Matteo Salvini ha preso coraggio: appurato che i Democratici non hanno intenzione di morire facendo il partito cuscinetto dei Pentastar, il leader leghista ha cominciato a puntare i piedi opponendosi alle insulse richieste di Luigi Di Maio. Il ragazzotto vaneggia pretendendo di scegliersi i compagni di viaggio (Partito Democratico senza Matteo Renzi o centrodestra senza Silvio Berlusconi) mentre Matteo Salvini – in una sorta di solidarietà generazionale – prova a indurlo a più miti consigli per evitare che Giggino si faccia male sul serio.

Il Churchill di Pomigliano – a differenza di Salvini – non ha nulla da perdere e per questo tira la corda: se gli dovessero andare bene le consultazioni si ritroverebbe a Palazzo Chigi con un subalterno paggetto (la Lega o il Pd cambia poco) come comprimario. Se gli dovesse andare male, potrebbe tranquillamente invocare le elezioni raccontando a quegli analfabeti dei suoi elettori che la casta ha disatteso il volere del popolo impedendo di fatto ai Cinque Stelle di attuare il programma che undici milioni di italiani avevano voluto fortemente.

Siamo sicuri che il consenso dei grillini crescerebbe data l’enorme quantità di mentecatti pronti a trangugiare un simile ragionamento destrutturato sia a livello logico e sia a livello costituzionale. E lo accetterebbero per il puro gusto di convalidare la tesi secondo la quale poteri oscuri starebbero tramando contro gli splendidi ragazzi di Beppe Grillo: il popolino ama la dietrologia perché è il capro espiatorio dei propri insuccessi.

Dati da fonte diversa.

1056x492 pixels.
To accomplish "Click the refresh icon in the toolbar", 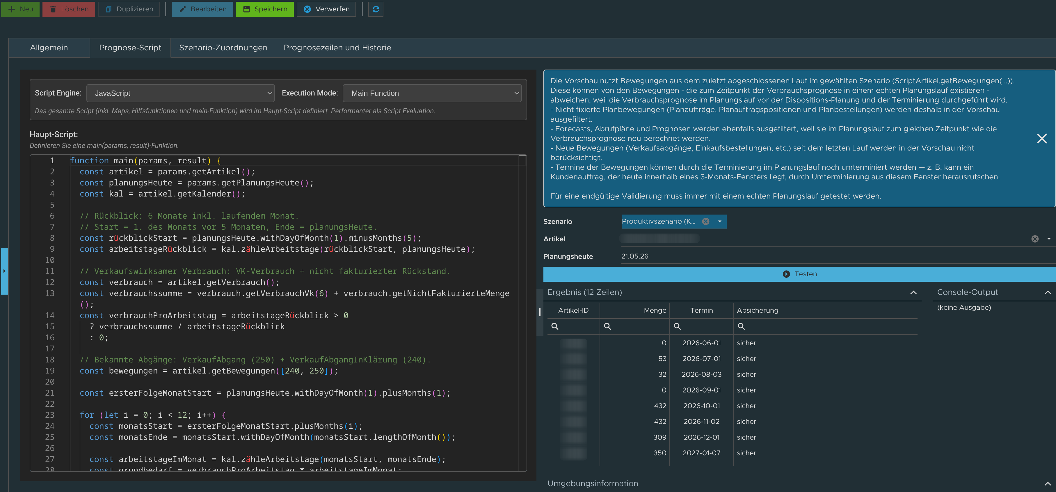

Se poi i pentastellati fossero invece costretti ad andare al Governo, il problema non si porrebbe: il caso Virginia Raggi a Roma ci ha insegnato che il popolo italiano non è in grado di riconoscere un governante scarso nemmeno di fronte all’evidenza e per tale ragione continuerebbe a sostenere Di Maio e soci pur di non vedere più quelli di prima. Salvini, inizialmente preoccupato per il fatto che Napolitano e Mattarella erano dati per favorevoli a un matrimonio Pd-M5S, ha mantenuto un tono morbido nei confronti dei grillini per evitare di fornire alibi all’alleanza di cui sopra. Adesso che invece i giochetti sono agli sgoccioli e il Pd non vuole morire pentastellato, sta iniziando a comprendere che legare il proprio destino in maniera inscindibile a quello di Luigi Di Maio sta diventando pericoloso. Per questo – e in risposta a chi dai banchi grillini dice di non riconoscere come interlocutore la coalizione di centrodestra – ha chiesto a Silvio Berlusconi e Giorgia Meloni di creare una delegazione unica da mandare sul Colle nel prossimo giro di consultazioni.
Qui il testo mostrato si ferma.